# EXERCISE:
Reproduce, word for word, the full news article on how the Tokyo Olympics postponement could affect Kento Momota.

# READING PASSAGE:
□ □ □ □ □ □ □
THE one-year postponement of the Olympic Games due to Covid-19 has given Japan’s Kento Momota an advantage in his bid to win the men’s singles gold.
This was stated by former World No 1 Lee Chong Wei as Momota makes a comeback from a tragic car accident.
According to Chong Wei, the one-year delay of the Tokyo Games will greatly benefit Momota in his effort to reach his peak again.
After winning the Malaysia Masters title in January, Momota was involved in a road accident that killed his driver (while on the way to KLIA) and he later had to undergo surgery in Japan after complaining of double vision on his first day of court training.
Momota has not played competitive badminton since lifting the title in Kuala Lumpur, and with tournaments suspended until July, it remains to be seen if he can return to his best.
“Nobody is in favour of this (Olympics) postponement but it had to be done.
“Surely it will serve as an advantage for some and a disadvantage for others.
“Personally, I believe Momota will be the man to beat, despite his being involved in an accident and had to undergo surgery.
“With tournaments suspended, he has all the time in the world to rest and to get back to his best,” Chong Wei told Timesport yesterday.
The retired Chong Wei fears that ageing players, including his former archrival, Lin Dan of China, may no longer stand a chance at the Olympics.
“As someone who has played in the Olympics at the age of 34, I know what it’s like.
“I think it’s going to be really difficult for someone like Lin Dan. In fact, his compatriot, Chen Long (defending champion) has also dipped in form.
“My bet is younger players like Indonesia’s Anthony (Sinisuka) Ginting, Jonatan Christie, Denmark’s Anders Antonsen and even our very own Lee Zii Jia, will rise to the occasion,” added Chong Wei, who hung up his racquet mid-last year.
Chong Wei, who will be the Chef-de-Mission for the Tokyo Games, urged Malaysians to abide by the government’s Movement Control Order (MCO) to contain the deadly coronavirus.
“We can talk about so many things right now, but we can only achieve them if we win this battle. To do that we need to stay safe and at home.
“We, Malaysians, are not the only ones facing this threat but the whole world.
“We need to work together and come out of this. Every little help counts,” he said.
□ □ □ □ □ □ □
# DATASET CONTENT:
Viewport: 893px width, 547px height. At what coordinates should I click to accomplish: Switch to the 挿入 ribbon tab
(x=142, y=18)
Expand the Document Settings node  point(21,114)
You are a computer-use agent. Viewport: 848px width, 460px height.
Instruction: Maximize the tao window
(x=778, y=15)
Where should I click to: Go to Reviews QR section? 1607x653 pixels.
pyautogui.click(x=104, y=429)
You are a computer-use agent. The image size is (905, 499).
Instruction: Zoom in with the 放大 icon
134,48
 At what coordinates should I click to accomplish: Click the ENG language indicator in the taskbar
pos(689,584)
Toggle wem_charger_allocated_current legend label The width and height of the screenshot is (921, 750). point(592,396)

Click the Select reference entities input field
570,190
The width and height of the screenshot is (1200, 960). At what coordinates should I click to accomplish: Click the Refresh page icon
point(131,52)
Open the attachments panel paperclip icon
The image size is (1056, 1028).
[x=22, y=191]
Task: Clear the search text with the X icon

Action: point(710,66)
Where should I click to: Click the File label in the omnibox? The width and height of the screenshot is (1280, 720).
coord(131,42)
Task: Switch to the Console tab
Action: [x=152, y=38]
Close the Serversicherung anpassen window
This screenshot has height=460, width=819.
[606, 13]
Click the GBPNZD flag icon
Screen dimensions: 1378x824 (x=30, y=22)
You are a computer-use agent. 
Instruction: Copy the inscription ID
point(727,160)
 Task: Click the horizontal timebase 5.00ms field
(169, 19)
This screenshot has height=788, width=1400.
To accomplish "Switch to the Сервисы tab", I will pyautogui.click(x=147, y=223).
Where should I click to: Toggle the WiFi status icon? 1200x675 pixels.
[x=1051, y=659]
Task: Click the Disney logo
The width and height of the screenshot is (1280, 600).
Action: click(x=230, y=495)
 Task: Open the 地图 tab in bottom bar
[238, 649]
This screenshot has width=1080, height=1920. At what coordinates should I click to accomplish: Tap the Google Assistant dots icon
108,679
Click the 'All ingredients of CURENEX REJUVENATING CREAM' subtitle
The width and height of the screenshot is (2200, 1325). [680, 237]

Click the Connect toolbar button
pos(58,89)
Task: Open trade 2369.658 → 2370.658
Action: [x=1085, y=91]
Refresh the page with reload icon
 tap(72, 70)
□ □ □ □ □ □ □
# EXPECTED ANSWER:
THE one-year postponement of the Olympic Games due to Covid-19 has given Japan’s Kento Momota an advantage in his bid to win the men’s singles gold.
This was stated by former World No 1 Lee Chong Wei as Momota makes a comeback from a tragic car accident.
According to Chong Wei, the one-year delay of the Tokyo Games will greatly benefit Momota in his effort to reach his peak again.
After winning the Malaysia Masters title in January, Momota was involved in a road accident that killed his driver (while on the way to KLIA) and he later had to undergo surgery in Japan after complaining of double vision on his first day of court training.
Momota has not played competitive badminton since lifting the title in Kuala Lumpur, and with tournaments suspended until July, it remains to be seen if he can return to his best.
“Nobody is in favour of this (Olympics) postponement but it had to be done.
“Surely it will serve as an advantage for some and a disadvantage for others.
“Personally, I believe Momota will be the man to beat, despite his being involved in an accident and had to undergo surgery.
“With tournaments suspended, he has all the time in the world to rest and to get back to his best,” Chong Wei told Timesport yesterday.
The retired Chong Wei fears that ageing players, including his former archrival, Lin Dan of China, may no longer stand a chance at the Olympics.
“As someone who has played in the Olympics at the age of 34, I know what it’s like.
“I think it’s going to be really difficult for someone like Lin Dan. In fact, his compatriot, Chen Long (defending champion) has also dipped in form.
“My bet is younger players like Indonesia’s Anthony (Sinisuka) Ginting, Jonatan Christie, Denmark’s Anders Antonsen and even our very own Lee Zii Jia, will rise to the occasion,” added Chong Wei, who hung up his racquet mid-last year.
Chong Wei, who will be the Chef-de-Mission for the Tokyo Games, urged Malaysians to abide by the government’s Movement Control Order (MCO) to contain the deadly coronavirus.
“We can talk about so many things right now, but we can only achieve them if we win this battle. To do that we need to stay safe and at home.
“We, Malaysians, are not the only ones facing this threat but the whole world.
“We need to work together and come out of this. Every little help counts,” he said.